Remember the custodian in your elementary school and the big ring of keys he or she had dragging at the belt? Those keys allowed entry into every door on the school campus and none of them were labeled; you just had to know which one went in which lock.
Passwords have become our own big ring of keys, giving us access to all of our daily duties online. And, just like that big jangling collection of keys, passwords have for many of us become cumbersome and easy to misplace. And all it takes is one of those keys to end up in the wrong hands and you’ve got a security issue on your hands.
Yet, as many IT experts will tell you, for as clumsy and difficult as passwords are to remember and manage, they still are the foundation for internet security.
Like a lot of tools in life, passwords themselves aren’t necessarily the problem, it’s how internet users handle them that causes the real issues.

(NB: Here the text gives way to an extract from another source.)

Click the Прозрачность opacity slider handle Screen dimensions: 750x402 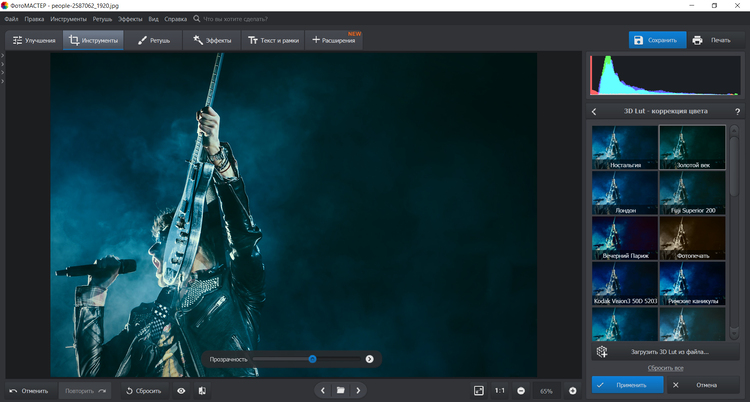tap(312, 358)
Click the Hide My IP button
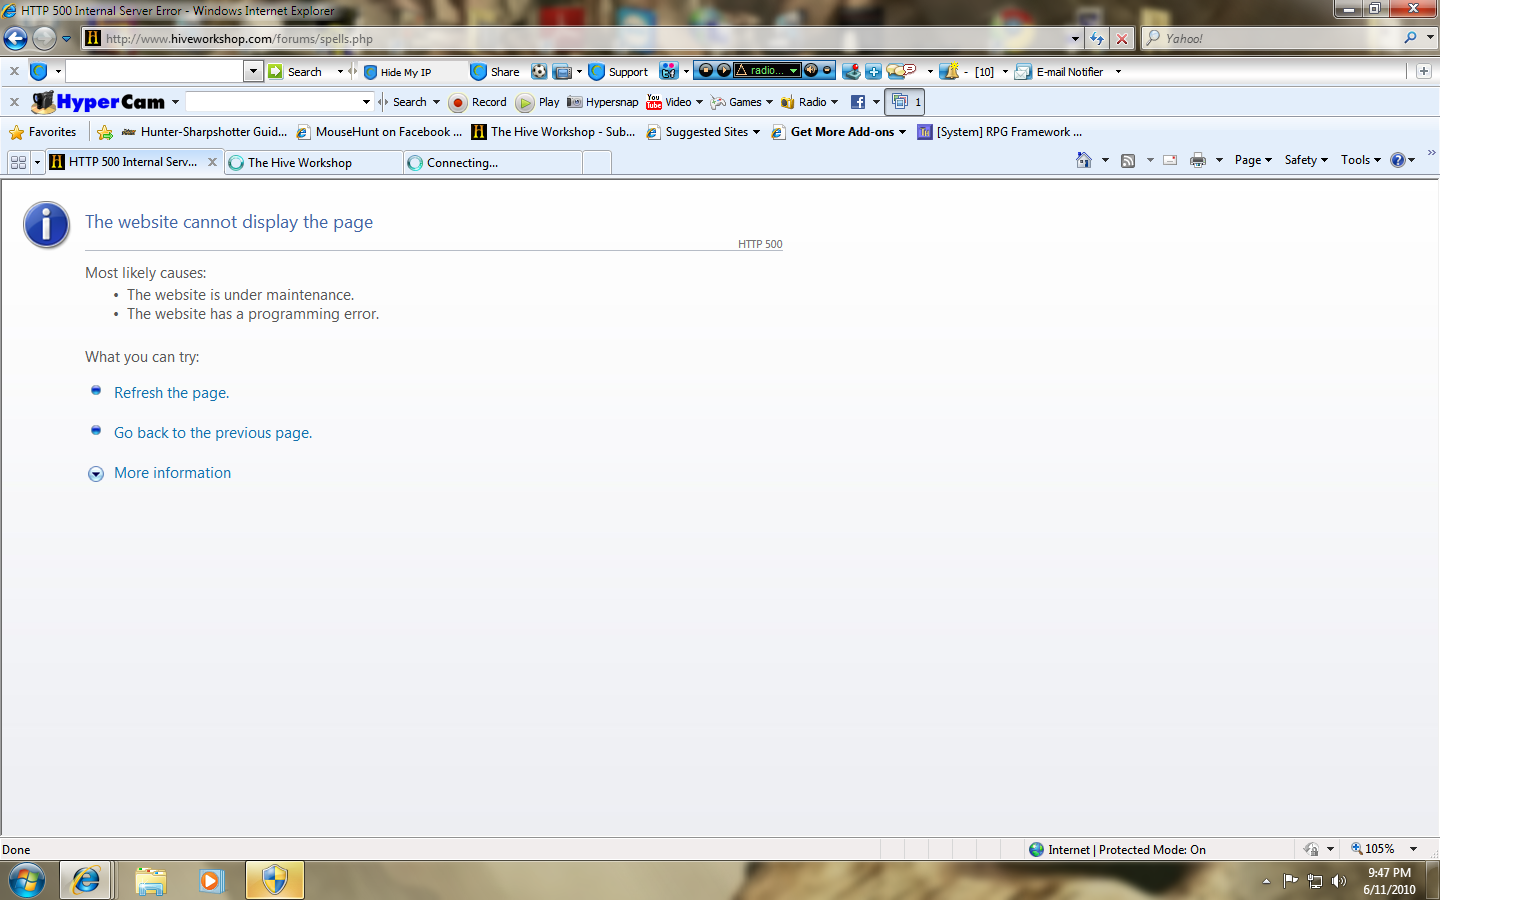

Passwords that are too weak, too old or shared can’t perform their security function well, yet that is exactly the reality for many families.

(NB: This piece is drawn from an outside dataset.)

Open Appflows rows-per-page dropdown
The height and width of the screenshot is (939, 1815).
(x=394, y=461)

Do any of these sound familiar?
- You use the name of your spouse, child or pet in security questions or as the password itself.
- You have trouble remembering passwords, so you make it as easy as possible to remember (abc123, anyone?) and you may even write it down, just in case.

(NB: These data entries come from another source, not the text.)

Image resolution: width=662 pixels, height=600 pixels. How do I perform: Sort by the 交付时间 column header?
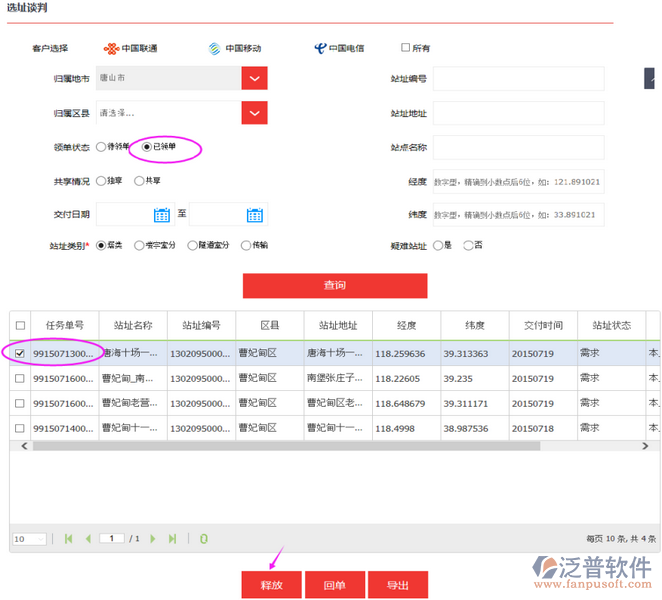coord(543,325)
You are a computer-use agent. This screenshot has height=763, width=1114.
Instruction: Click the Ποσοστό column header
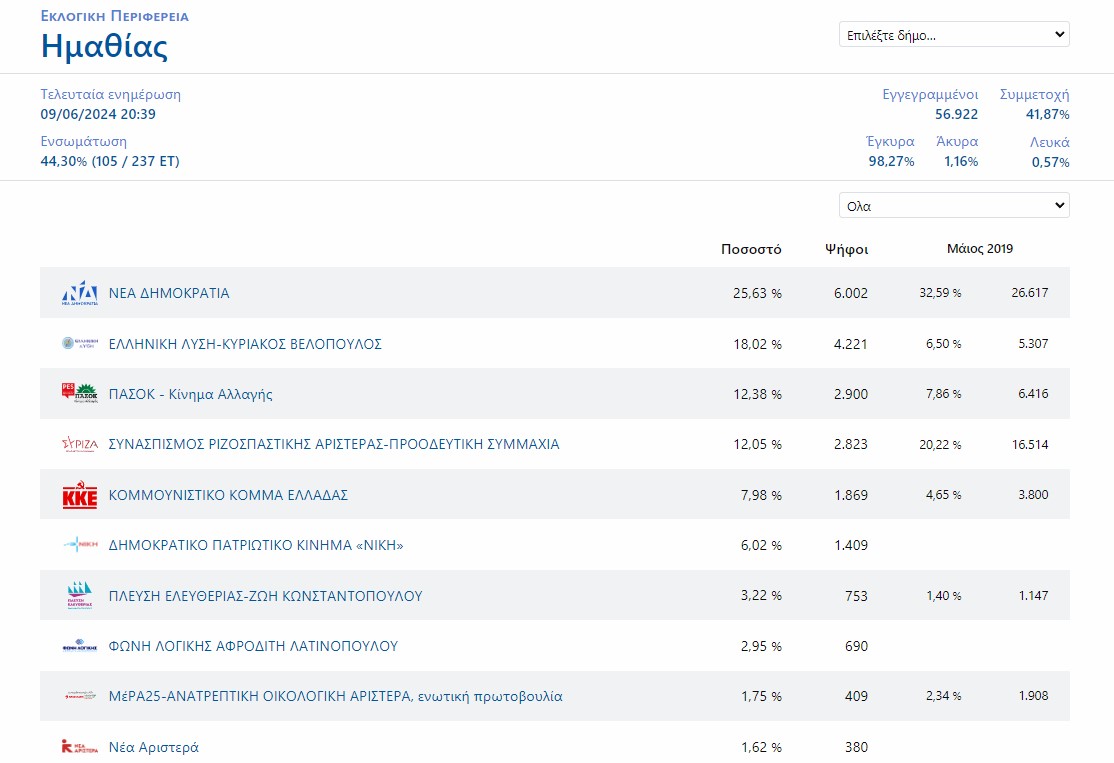pos(751,249)
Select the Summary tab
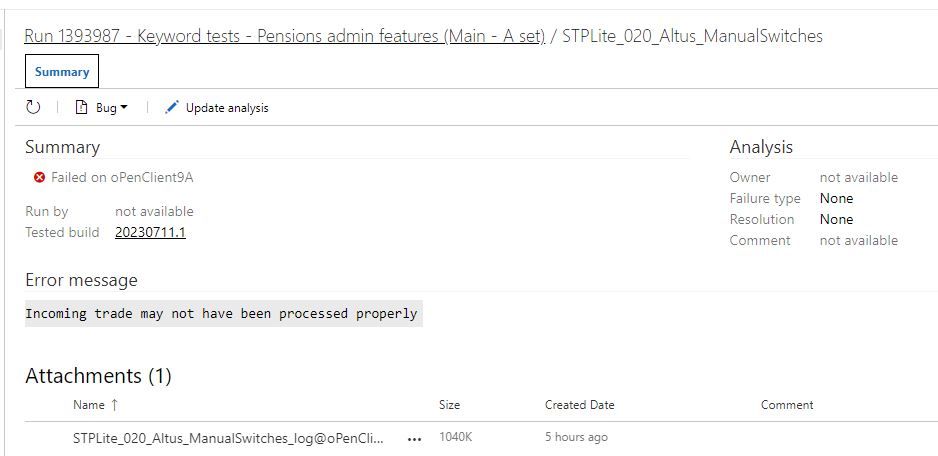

- If you do manage to commit a password to memory, you never change it just to avoid having to come up with another one
- You have a favorite password that you use across multiple sites and/or devices.
All of these behaviors are easy picking for hackers and cybercriminals who have increasingly more sophisticated means for breaking into your account, especially with an easy or outdated password.
Fortunately, there is hope; all it takes is a little work and mental engagement to raise your password game. Experts suggest:
- Create strong passwords – a strong password should be at least 12 characters long (14 or more is better), that combines upper- and lowercase letter, numbers and symbols. Play around with spelling so that your password does not match what’s in the dictionary. And for heaven’s sake, stop using the names of loved ones!
- Come up with different passwords for different accounts/devices. We all do it, we all need to stop doing it because it’s making the crooks’ jobs too easy.
- Use multi-factor authentication. This technique combines a string password with a second step, such as a keycode or a message sent your phone to confirm you’re you.
- Don’t share your password. This is so basic it’s silly, but we still share our passwords at will for a whole host of reasons. Passwords are just like a surprise party, the more people you tell, the greater the chance someone spills the beans.